- Exercise objective
From the line with "This screenshot has height=909, width=2196." through the line with "Task: Open Nanjala Nyabola's profile picture", repeat the entries verbatim, both end lines included, and add nothing.

=== Records supplied ===

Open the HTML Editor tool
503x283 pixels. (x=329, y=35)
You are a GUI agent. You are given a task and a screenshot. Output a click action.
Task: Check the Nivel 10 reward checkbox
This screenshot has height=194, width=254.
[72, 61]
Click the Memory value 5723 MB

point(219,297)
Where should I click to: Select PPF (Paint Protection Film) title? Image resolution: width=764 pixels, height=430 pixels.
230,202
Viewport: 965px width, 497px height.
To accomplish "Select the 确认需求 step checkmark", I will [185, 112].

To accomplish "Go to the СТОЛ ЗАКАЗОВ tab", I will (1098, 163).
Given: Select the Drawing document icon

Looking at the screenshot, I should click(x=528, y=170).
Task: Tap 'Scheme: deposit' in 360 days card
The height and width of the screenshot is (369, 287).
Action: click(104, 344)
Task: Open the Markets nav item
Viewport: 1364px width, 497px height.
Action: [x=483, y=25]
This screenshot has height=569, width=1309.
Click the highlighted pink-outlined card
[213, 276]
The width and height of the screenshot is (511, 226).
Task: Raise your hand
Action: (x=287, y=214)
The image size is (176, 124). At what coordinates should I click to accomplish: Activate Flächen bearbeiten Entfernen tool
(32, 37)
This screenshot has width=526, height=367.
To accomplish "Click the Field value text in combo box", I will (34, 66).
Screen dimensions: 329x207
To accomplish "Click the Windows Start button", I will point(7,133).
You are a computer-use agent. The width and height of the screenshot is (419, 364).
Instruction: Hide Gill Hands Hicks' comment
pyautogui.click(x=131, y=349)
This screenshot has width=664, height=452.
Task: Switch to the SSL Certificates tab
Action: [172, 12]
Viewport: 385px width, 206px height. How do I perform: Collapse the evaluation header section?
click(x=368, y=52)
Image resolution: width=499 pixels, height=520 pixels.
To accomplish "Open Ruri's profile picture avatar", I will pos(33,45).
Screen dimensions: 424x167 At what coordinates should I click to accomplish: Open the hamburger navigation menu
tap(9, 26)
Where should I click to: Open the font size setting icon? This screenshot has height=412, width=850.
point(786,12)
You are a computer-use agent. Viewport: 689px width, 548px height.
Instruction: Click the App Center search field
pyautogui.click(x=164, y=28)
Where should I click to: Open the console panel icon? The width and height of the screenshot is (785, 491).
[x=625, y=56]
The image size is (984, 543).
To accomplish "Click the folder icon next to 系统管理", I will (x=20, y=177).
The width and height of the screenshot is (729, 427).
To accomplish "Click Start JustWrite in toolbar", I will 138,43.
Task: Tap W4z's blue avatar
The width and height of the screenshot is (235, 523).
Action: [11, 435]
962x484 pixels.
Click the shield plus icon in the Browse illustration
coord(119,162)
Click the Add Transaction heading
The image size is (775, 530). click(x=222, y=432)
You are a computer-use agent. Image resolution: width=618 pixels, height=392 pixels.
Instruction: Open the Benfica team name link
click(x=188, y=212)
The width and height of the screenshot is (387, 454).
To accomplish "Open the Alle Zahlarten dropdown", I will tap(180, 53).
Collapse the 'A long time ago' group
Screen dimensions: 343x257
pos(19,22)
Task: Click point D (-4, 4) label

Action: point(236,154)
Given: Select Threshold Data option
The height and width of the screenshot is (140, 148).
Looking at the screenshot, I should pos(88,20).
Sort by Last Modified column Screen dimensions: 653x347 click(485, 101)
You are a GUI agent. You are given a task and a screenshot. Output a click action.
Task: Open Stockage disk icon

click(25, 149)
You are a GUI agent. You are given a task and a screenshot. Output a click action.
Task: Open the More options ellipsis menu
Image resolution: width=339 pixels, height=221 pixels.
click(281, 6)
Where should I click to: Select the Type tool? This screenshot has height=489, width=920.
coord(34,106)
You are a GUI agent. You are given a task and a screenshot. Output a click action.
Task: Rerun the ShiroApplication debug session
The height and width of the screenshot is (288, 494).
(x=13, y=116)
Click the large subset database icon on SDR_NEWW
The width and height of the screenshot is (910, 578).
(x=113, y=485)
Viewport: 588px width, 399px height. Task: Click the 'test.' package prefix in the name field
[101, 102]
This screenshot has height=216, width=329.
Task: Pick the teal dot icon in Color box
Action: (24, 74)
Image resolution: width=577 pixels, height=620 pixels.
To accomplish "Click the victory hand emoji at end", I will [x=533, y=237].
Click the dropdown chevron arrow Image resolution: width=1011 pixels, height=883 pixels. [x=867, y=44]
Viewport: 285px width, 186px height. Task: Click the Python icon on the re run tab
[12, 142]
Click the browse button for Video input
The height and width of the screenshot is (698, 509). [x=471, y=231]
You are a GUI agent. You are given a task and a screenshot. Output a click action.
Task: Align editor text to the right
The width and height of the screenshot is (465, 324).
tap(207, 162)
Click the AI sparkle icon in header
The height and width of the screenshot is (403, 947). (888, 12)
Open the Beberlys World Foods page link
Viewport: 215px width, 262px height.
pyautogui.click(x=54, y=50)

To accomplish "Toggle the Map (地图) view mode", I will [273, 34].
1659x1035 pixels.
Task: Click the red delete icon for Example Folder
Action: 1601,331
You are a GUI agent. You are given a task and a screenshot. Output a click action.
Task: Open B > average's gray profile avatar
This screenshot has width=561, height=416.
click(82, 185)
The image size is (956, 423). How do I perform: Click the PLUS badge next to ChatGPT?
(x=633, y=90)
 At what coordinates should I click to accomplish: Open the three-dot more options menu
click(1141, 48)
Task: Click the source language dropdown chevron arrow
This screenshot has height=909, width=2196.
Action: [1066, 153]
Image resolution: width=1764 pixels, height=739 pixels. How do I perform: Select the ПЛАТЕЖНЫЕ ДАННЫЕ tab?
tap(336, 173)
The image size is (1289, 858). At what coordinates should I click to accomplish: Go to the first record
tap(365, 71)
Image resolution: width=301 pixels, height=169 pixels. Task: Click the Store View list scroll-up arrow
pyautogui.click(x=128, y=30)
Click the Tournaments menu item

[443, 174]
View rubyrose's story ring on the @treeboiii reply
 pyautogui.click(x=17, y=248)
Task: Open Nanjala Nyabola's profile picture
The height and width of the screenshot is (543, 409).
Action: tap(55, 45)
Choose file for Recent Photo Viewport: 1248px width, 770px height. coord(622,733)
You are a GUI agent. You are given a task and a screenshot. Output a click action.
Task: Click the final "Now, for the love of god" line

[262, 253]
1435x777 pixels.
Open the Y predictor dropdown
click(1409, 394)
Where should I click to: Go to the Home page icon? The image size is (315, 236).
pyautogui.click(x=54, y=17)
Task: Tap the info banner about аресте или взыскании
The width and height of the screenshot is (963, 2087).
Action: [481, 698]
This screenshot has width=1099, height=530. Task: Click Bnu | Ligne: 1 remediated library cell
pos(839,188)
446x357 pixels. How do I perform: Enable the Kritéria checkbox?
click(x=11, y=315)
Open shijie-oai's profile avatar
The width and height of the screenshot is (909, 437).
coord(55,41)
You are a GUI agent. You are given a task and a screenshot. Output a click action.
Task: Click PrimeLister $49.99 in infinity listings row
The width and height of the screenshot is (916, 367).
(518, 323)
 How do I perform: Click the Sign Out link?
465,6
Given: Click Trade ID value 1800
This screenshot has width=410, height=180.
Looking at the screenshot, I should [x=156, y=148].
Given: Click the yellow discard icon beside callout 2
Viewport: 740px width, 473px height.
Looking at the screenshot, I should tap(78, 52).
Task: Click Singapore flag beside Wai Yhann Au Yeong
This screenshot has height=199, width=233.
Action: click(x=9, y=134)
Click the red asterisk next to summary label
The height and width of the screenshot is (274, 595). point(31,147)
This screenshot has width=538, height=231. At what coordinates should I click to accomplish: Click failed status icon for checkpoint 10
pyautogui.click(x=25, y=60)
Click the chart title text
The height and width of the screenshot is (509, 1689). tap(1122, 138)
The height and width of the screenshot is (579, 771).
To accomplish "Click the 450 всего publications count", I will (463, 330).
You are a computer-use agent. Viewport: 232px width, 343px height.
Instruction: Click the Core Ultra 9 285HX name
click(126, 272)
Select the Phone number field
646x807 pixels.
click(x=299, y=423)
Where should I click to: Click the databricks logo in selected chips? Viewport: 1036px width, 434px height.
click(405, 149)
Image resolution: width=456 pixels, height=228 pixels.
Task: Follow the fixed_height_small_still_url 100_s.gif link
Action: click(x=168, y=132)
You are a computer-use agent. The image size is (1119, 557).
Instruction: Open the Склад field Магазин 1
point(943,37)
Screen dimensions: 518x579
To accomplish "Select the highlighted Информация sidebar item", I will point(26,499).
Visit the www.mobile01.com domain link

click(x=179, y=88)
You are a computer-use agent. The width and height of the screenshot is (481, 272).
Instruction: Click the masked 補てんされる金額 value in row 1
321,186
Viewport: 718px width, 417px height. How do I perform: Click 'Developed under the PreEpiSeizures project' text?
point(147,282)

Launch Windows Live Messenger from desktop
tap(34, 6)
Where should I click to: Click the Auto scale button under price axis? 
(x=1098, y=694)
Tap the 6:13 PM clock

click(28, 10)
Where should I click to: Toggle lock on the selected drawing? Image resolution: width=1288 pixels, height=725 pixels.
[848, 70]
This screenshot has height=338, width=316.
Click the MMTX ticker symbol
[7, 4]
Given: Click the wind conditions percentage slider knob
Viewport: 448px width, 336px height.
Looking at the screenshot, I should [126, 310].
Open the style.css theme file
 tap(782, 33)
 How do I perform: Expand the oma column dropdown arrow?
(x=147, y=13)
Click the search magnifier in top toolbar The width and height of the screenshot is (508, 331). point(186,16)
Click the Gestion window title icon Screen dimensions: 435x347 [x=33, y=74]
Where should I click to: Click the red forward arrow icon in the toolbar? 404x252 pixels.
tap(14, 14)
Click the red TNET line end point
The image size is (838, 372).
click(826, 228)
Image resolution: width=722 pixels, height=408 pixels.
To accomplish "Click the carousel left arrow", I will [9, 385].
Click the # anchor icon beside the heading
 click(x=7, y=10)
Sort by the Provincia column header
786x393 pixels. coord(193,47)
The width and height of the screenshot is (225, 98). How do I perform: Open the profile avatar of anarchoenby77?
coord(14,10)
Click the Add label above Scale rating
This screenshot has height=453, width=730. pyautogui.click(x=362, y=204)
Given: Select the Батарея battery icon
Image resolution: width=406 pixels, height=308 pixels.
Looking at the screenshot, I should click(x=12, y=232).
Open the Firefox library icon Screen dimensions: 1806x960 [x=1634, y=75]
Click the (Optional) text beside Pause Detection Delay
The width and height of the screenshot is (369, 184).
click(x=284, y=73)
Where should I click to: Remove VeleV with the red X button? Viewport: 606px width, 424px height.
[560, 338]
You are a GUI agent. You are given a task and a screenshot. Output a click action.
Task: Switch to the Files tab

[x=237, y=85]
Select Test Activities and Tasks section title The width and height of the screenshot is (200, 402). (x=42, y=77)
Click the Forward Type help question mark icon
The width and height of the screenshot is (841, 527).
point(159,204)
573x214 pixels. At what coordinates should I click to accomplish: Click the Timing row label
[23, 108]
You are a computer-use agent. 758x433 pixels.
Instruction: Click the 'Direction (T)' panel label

===

- Problem solution
This screenshot has height=909, width=2196.
Action: [1066, 153]
Image resolution: width=1764 pixels, height=739 pixels. How do I perform: Select the ПЛАТЕЖНЫЕ ДАННЫЕ tab?
tap(336, 173)
The image size is (1289, 858). At what coordinates should I click to accomplish: Go to the first record
tap(365, 71)
Image resolution: width=301 pixels, height=169 pixels. Task: Click the Store View list scroll-up arrow
pyautogui.click(x=128, y=30)
Click the Tournaments menu item

[443, 174]
View rubyrose's story ring on the @treeboiii reply
 pyautogui.click(x=17, y=248)
Task: Open Nanjala Nyabola's profile picture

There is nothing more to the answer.